In this session, you will learn from a leading viral media expert how to adapt your marketing to a world where ordinary people are the key to word-of-mouth. We will cover the latest scientific theories, look at world real data of successful viral seeding, and explore new tools and applications. Then you can stop wasting time talking to influentials and start riding some good waves.
Jonah Peretti has spent the last six years creating viral hits, tracking online social behavior, and building technology to amplify buzz. He has been called a “viral marketing hotdog” by the New York Times, “the poster boy of guerilla media” by AlterNet, and was selected by Men’s Vogue as one of 13 American Visionaries. Peretti is currently developing a new platform called BuzzFeed designed to help good things win the online popularity contest.

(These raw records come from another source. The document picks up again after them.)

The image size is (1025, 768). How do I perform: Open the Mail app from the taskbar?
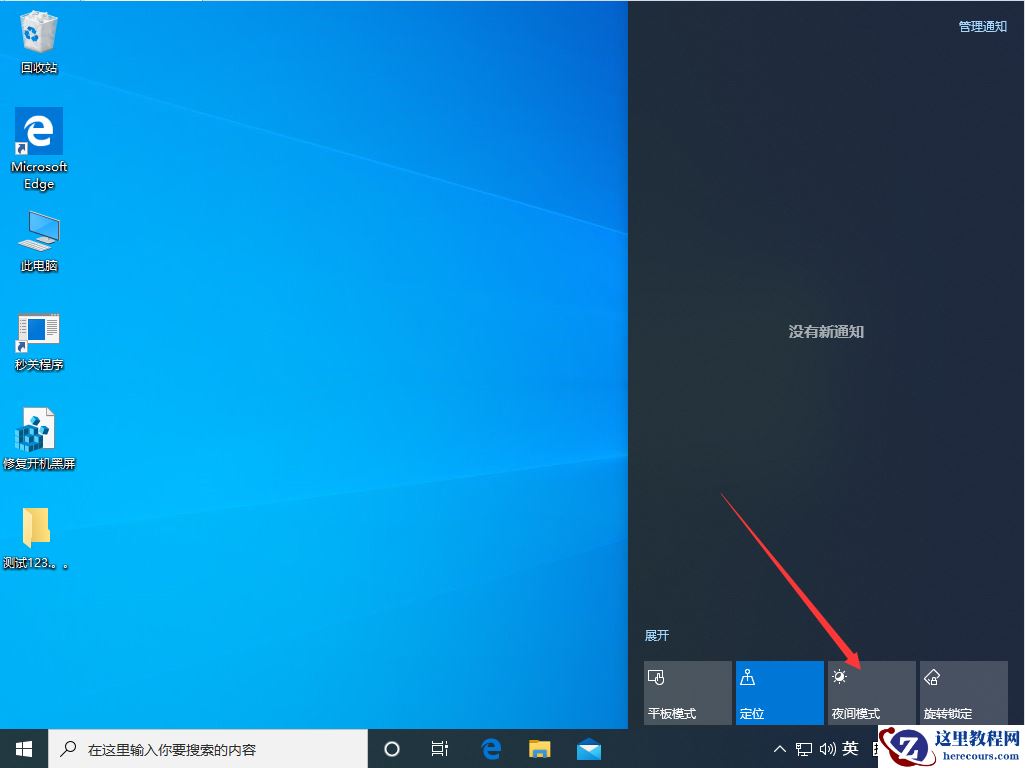coord(589,748)
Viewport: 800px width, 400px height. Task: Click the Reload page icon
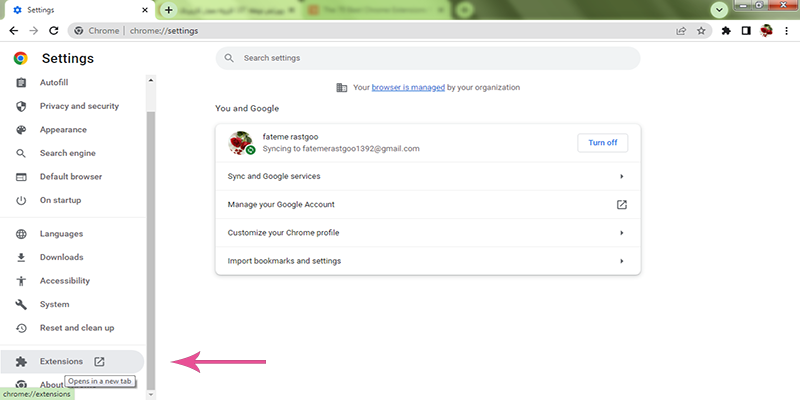click(53, 31)
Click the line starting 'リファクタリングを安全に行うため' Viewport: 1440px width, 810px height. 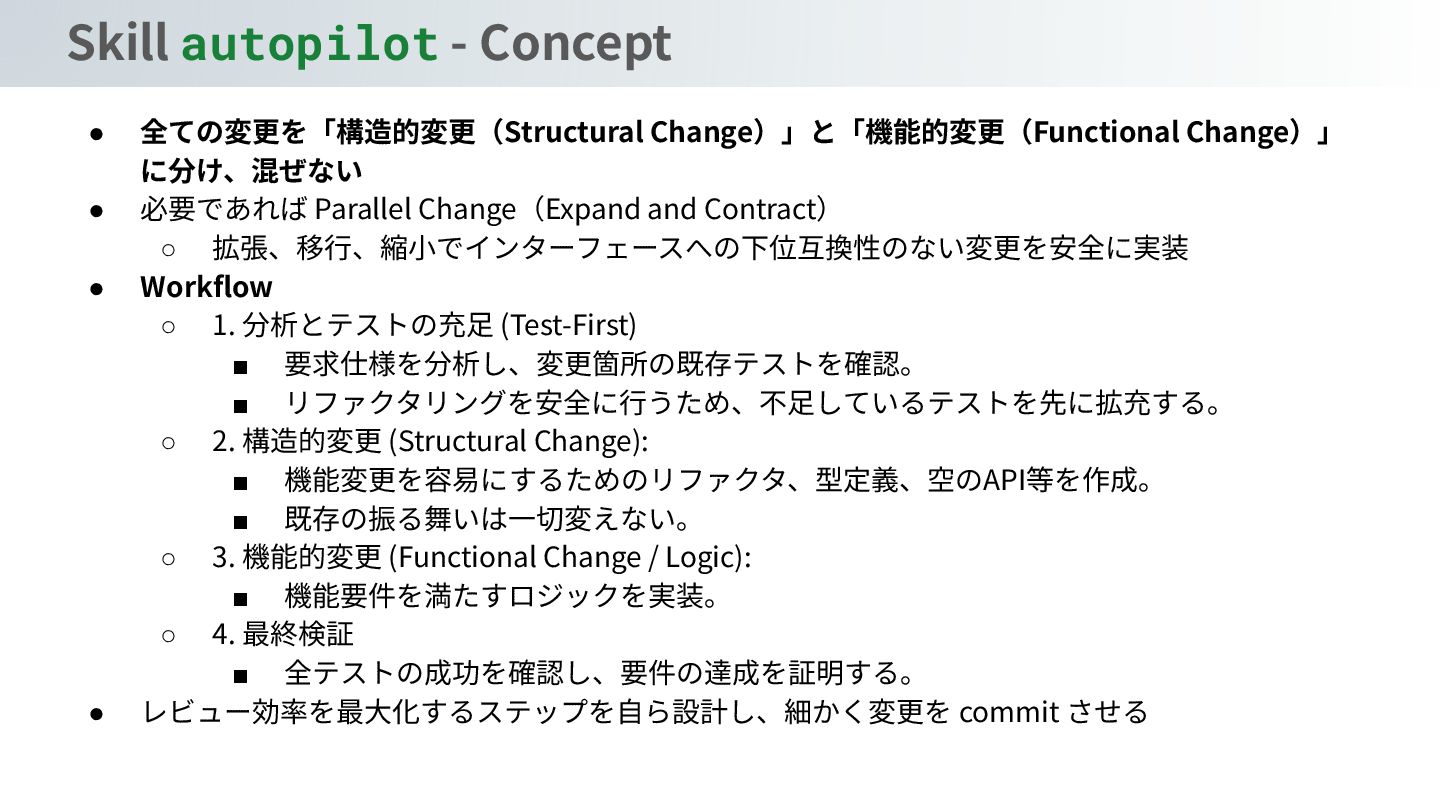tap(754, 403)
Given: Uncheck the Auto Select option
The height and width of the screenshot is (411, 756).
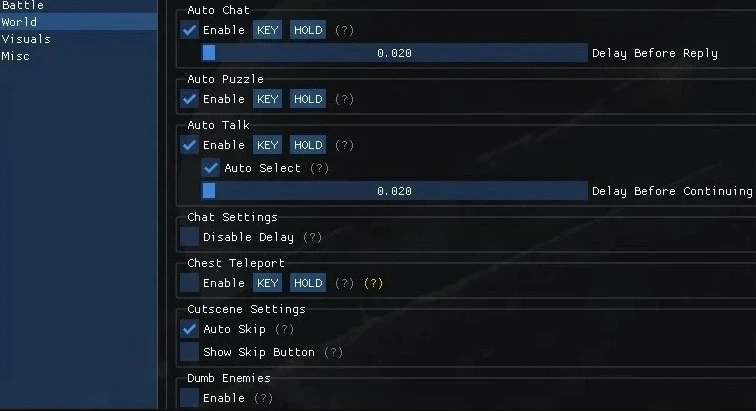Looking at the screenshot, I should point(211,168).
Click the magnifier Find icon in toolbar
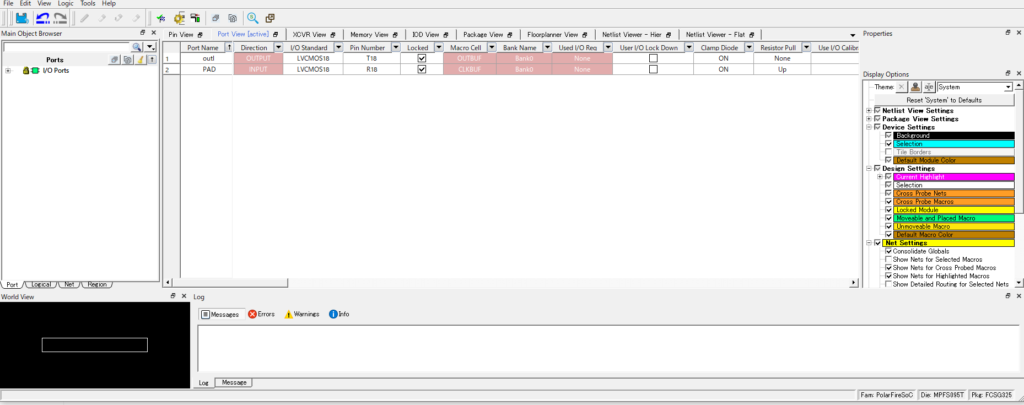Viewport: 1024px width, 405px height. [x=252, y=18]
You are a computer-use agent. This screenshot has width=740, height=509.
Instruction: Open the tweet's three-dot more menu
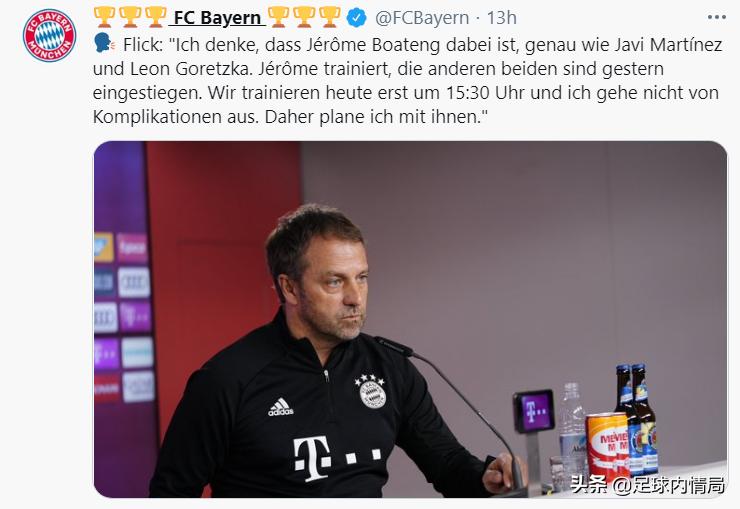tap(716, 17)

Peretti co-founded HuffingtonPost.com and has consulted for Sony Pictures, Proctor & Gamble, and other leading brands. Peretti’s viral media experiments include the Nike sweatshop email, BlackPeopleLoveUs.com, the New York City Rejection Line, and FundRace.org. These projects started small but spread through word-of-mouth to millions, illustrating the practical application of 6-degrees of separation and tipping points.
Peretti is a graduate of the MIT Media Lab and has taught at NYU and the Parsons School of Design. His work has been covered by Time, the Economist, and Fortune and he has appeared as a guest on the Today Show, Good Morning America, and CNN. His most recent publication, “Viral Marketing for the Real World,” is in the May 2007 issue of Harvard Business Review.